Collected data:
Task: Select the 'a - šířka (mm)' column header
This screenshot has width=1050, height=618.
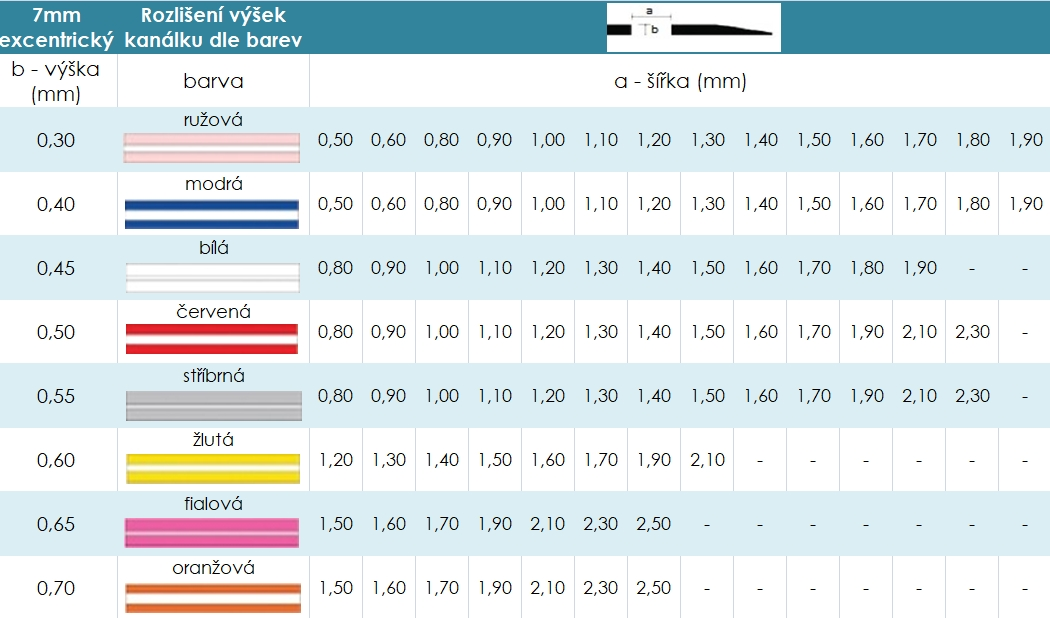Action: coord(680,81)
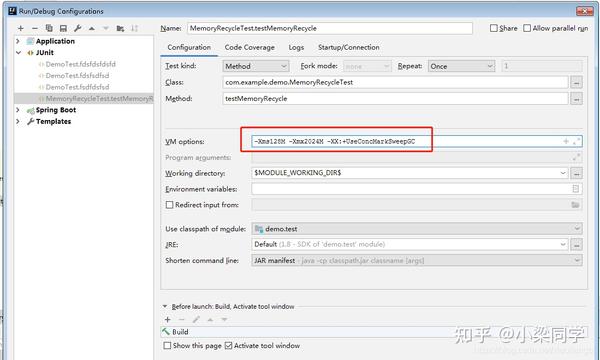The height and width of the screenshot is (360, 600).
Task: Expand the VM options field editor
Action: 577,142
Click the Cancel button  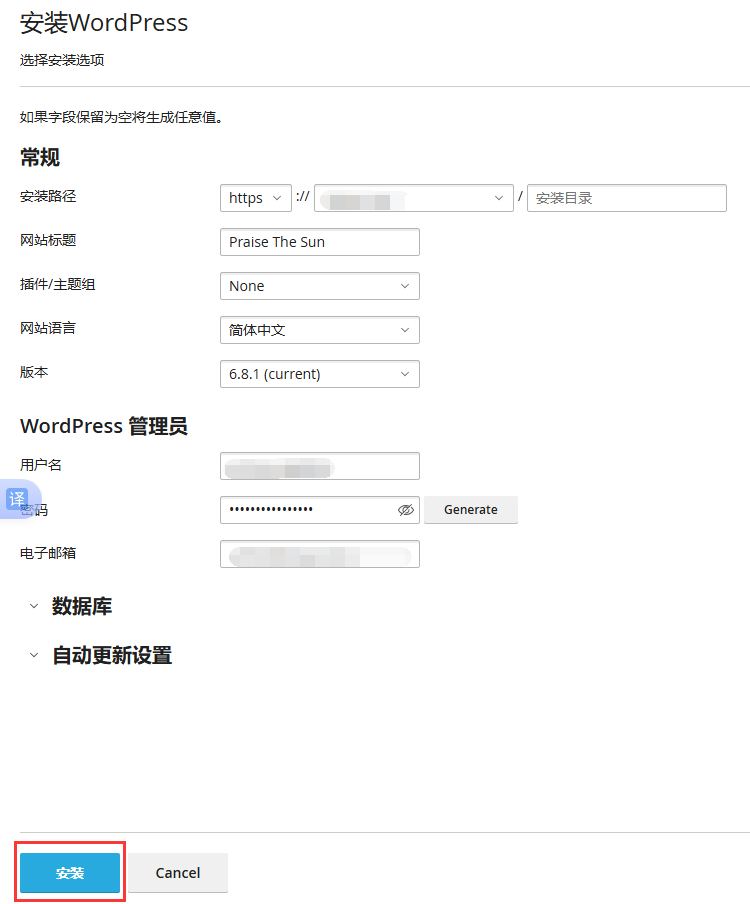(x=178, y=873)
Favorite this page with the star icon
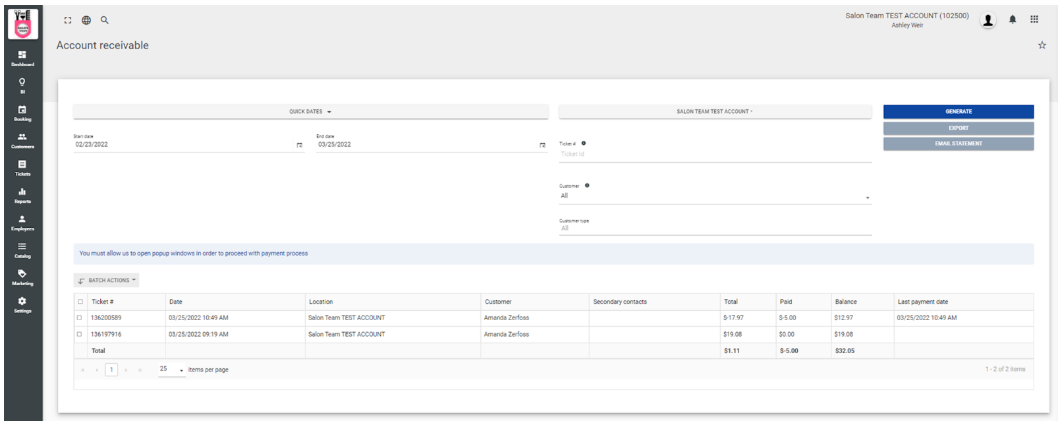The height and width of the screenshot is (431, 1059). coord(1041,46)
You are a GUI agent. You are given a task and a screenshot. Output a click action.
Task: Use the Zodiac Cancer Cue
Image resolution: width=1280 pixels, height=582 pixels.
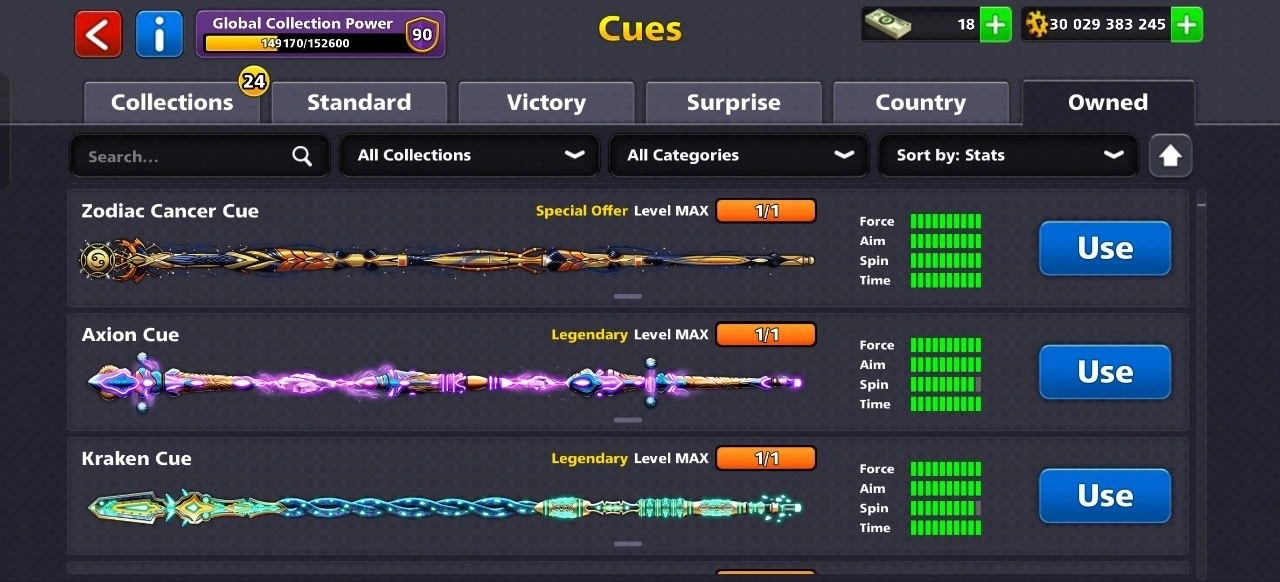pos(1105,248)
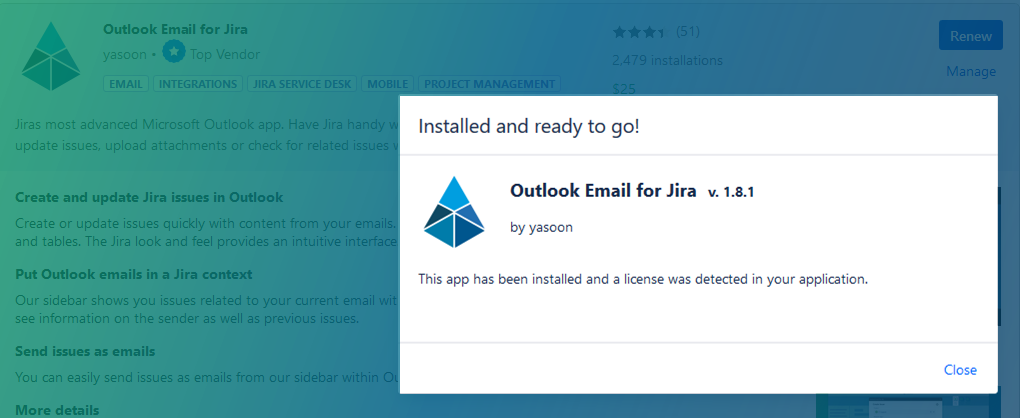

▶ PROBLEM REQUIREMENTS:
Retype, word for word, the line containing "Image resolution: width=1280" and each line after it through the end of the data, leaving any picture out.

▶ ANSWER TO THIS EXERCISE:
Image resolution: width=1280 pixels, height=582 pixels.
pos(1105,248)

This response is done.